August 06, 2019
THE Philippine economy likely grew at a slower pace in the second quarter of 2019 than a year ago due to the continued impact of the delayed approval of this year’s national budget and the election ban on government spending, according to analysts surveyed by The Manila Times.
Poll results show estimates for April to June ranging from 5.7 to 5.9 percent, with a 5.8 percent average. This is lower than the 6.2-percent expansion in the same period in 2018 and slightly higher than the 5.6-percent growth in the first quarter.
The Philippine Statistics Authority will announce official second-quarter gross domestic product (GDP) growth data on August 8.
Security Bank chief economist Robert Dan Roces offered the highest projection at 5.9 percent.
“We expected real GDP growth in Q2 (second quarter) to rebound following a sluggish first quarter. However, leading indicators suggest otherwise, and as such, Q2 is bound to be unremarkable,” Roces said in a report.
This sluggishness, he added, “was due to reduced government spending, because of the delay in the approval of the 2019 budget, which was signed only in April, followed by a spending ban ahead of the midterm elections [on] May 13.”

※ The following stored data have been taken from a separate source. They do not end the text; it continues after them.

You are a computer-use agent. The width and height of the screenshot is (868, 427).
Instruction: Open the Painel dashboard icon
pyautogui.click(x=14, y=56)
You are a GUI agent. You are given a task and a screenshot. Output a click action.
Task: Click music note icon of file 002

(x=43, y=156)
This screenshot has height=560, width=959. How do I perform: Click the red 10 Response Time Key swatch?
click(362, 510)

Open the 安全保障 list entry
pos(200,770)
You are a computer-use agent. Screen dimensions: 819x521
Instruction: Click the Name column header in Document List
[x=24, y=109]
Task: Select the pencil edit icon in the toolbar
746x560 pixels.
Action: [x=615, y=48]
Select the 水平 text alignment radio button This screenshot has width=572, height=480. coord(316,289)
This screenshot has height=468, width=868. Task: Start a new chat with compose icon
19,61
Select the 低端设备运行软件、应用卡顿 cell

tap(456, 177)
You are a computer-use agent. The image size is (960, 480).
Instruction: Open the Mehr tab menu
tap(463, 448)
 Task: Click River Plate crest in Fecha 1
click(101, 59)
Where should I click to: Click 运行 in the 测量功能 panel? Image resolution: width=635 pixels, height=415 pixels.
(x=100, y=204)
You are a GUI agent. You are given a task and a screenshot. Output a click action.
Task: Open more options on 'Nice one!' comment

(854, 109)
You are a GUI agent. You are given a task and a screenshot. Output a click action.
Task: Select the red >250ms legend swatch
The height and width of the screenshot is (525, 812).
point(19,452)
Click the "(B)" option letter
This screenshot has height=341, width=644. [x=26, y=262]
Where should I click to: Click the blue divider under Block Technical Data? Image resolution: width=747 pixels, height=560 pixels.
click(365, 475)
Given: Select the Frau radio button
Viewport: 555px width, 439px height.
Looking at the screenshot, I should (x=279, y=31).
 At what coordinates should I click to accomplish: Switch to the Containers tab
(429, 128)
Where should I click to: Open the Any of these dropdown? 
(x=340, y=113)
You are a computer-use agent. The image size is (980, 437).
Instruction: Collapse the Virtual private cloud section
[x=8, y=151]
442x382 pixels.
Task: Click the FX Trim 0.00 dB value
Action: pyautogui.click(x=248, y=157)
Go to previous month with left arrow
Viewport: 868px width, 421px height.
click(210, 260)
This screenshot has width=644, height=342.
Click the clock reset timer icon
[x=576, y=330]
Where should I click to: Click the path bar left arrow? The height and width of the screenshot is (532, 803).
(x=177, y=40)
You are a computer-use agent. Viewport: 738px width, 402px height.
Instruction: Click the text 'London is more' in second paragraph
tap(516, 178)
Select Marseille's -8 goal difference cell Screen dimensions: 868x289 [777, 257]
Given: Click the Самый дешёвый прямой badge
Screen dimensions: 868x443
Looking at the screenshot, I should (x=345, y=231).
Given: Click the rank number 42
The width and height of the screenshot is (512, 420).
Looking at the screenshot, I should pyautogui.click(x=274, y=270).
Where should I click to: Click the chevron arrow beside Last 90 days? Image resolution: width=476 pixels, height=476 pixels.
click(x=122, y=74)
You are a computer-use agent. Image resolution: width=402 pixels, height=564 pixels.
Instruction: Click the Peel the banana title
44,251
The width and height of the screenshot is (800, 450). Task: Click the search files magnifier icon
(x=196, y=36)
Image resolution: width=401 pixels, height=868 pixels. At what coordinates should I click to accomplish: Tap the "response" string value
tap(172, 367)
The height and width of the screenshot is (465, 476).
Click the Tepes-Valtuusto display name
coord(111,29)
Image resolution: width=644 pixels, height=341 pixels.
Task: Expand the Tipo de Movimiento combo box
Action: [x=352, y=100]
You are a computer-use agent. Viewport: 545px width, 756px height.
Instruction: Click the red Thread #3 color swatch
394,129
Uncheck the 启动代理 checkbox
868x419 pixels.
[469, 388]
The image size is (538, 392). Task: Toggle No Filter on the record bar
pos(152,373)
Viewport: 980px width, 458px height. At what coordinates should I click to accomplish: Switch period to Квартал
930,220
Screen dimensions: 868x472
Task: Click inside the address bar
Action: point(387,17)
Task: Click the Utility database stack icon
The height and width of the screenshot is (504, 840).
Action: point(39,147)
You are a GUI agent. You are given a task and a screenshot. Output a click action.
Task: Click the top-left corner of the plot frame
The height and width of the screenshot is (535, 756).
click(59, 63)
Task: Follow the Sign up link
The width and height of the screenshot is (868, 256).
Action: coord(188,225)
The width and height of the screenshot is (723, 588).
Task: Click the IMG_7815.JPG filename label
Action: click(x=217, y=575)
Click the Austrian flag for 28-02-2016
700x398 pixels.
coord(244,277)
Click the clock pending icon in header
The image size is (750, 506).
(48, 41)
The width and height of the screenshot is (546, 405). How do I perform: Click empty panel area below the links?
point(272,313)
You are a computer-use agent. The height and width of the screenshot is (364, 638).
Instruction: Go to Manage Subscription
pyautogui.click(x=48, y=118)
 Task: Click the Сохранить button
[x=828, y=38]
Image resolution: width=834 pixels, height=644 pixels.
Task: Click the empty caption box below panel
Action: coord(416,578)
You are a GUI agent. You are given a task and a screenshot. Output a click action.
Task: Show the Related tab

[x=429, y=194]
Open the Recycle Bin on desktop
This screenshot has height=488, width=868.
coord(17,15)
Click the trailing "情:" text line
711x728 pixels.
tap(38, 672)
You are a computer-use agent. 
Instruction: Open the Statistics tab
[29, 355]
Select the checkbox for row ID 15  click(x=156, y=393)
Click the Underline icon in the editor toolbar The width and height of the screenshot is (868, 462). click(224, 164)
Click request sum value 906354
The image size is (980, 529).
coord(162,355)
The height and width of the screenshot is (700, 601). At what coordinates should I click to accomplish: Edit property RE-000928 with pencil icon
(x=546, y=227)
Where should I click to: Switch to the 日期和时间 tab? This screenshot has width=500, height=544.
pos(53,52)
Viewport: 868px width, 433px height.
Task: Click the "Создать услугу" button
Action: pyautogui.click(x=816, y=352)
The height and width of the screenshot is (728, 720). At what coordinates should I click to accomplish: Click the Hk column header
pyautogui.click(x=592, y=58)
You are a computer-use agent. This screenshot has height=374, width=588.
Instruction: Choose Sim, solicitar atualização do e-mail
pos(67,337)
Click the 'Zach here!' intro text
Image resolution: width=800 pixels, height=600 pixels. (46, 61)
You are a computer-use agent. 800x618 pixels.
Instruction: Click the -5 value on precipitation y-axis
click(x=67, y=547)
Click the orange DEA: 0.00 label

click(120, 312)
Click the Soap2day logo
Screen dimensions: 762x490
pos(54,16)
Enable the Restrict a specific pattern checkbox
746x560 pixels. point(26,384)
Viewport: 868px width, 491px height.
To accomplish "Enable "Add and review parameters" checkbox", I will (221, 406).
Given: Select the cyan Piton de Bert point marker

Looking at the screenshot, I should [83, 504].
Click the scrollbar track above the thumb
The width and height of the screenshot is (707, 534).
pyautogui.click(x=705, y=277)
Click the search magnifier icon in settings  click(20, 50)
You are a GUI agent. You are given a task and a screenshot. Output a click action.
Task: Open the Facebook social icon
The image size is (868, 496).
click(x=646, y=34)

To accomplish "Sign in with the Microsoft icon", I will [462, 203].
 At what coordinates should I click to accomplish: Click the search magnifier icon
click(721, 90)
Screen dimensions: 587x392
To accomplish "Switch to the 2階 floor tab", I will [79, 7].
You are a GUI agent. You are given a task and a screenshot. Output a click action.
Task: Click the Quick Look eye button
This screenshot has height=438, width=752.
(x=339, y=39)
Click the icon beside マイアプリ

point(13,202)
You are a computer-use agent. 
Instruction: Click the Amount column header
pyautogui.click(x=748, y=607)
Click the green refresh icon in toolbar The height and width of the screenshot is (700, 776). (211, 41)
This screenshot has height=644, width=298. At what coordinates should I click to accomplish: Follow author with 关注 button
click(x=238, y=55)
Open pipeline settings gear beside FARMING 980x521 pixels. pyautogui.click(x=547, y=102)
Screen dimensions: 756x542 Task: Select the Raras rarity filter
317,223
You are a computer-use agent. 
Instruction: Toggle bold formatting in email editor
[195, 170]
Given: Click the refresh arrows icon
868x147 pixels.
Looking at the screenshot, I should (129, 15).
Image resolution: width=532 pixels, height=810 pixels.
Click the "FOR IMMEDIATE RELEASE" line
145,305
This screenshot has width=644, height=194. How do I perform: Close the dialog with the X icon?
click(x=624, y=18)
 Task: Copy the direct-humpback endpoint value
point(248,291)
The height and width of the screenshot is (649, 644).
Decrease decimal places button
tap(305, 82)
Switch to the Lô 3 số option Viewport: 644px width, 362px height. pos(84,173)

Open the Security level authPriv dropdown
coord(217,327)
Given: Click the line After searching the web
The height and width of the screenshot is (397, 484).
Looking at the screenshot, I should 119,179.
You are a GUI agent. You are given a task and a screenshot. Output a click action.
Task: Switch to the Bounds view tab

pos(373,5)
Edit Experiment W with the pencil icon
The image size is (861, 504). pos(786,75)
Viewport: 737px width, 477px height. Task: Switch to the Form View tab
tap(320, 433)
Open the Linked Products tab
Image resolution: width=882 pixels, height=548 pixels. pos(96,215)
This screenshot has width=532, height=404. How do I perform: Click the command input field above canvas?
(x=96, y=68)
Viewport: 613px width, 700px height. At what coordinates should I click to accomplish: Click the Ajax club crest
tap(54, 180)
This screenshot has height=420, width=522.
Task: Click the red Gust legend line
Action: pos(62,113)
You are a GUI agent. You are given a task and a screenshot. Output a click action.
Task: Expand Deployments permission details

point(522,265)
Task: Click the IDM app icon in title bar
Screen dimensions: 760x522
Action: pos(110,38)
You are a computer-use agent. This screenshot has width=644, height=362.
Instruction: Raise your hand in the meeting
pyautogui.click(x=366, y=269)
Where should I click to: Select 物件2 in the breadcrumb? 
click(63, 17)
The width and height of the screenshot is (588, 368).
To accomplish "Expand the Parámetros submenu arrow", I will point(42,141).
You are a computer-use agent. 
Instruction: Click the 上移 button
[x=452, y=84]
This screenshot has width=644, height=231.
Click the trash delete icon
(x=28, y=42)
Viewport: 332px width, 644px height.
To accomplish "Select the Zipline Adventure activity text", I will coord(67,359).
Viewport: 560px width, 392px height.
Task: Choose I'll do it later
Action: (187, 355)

A dispute between the Senate and House of Representatives over alleged insertions led to the budget’s approval being delayed for four-and-a-half months. This forced the government to operate on a reenacted budget during that time, unable to spend on projects and programs supposed to be implemented this year.
Government spending was not allowed from March to May because of the midterm polls, which saw many Duterte-backed candidates winning.
Roces said that, while the government committed to implement a catch-up spending plan to mitigate the impact of the delayed budget approval and spending ban, state spending still fell by 2.3 percent year-on-year to about P812.2 billion in the second quarter.
“In fact, government spending was at surplus for April and May, and only reverted to deficit by June, suggesting that the effects of the delayed budget have crept into the quarter,” he added.
Analysts from ING Bank Manila, Philstocks Financial Inc., HSBC Global Research and ANZ Research forecast economic growth as likely to have hit 5.8 percent.
ANZ Research economist Mustafa Arif said in a report that the lingering effects of the budget impasse were expected to weigh on domestic activity.
“We expect only a limited improvement in growth in Q2, reflecting sustained household spending and some improvement in the contribution from net exports. But the budget impasse and election-related construction ban have continued to weigh on growth,” he added.
For his part, ING Bank Manila senior economist Nicholas Antonio Mapa said household consumption would likely do the heavy lifting during the quarter as inflation decelerates.
Capital formation, he added, will also remain subdued as the economy continues to feel the effects of the Bangko Sentral ng Pilipinas’ rate hikes last year.
Philstocks research associate Japhet Louis Tantiangco said that, on the demand side, the main driver of growth during the period would be consumption amid the slowdown in consumer price growth.
“On the supply side, [the] main driver would be the service sector,” he added.
In a report, HSBC said the BSP would likely cut rates anew during its August 8 meeting, as economic growth was likely to remain below 6 percent in the quarter.
Regina Capital Development Corp., meanwhile, offered the lowest outlook of 5.7 percent.
“We think second-quarter GDP will improve slightly because of the election season and lower oil prices, compared to last year,” Regina Capital Head of Sales Luis Limlingan said.
“Downside risks, though, would be the delay in the [2019 budget passage] and global” economic slowdown, he added.